WORK TO DO —
Can you gather every line of the listing below that contains the string "Viewport", treating uppercase and lowercase as different?

[Start of DATASET ENTRIES]

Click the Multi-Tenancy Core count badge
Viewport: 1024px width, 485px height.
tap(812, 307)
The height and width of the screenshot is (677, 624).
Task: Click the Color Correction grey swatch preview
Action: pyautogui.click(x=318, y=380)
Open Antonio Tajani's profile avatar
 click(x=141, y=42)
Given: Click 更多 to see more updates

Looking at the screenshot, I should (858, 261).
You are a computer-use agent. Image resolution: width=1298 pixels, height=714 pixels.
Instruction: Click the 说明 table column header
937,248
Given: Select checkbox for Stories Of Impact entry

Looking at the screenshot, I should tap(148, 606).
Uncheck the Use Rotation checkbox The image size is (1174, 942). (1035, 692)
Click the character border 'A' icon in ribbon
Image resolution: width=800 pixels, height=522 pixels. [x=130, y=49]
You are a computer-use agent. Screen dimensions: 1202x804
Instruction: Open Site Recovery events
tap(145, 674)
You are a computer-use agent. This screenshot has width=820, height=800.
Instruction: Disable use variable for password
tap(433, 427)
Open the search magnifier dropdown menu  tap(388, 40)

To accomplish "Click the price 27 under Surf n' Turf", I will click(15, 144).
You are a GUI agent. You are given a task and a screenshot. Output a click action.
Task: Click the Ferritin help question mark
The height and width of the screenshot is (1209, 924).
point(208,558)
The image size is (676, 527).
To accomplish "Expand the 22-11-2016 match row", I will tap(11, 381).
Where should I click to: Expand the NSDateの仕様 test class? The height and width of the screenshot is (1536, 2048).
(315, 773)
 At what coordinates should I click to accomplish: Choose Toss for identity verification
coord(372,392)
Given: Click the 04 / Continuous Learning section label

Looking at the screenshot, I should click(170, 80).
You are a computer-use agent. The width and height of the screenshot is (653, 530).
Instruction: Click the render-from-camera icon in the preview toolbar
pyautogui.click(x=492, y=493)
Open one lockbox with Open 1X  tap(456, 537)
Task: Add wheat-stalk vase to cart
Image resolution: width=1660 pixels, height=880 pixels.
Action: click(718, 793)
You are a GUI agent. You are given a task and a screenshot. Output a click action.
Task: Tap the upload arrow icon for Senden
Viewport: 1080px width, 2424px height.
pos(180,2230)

[End of DATASET ENTRIES]

FINISHED TASK —
Viewport: 1024px width, 485px height.
Viewport: 1080px width, 2424px height.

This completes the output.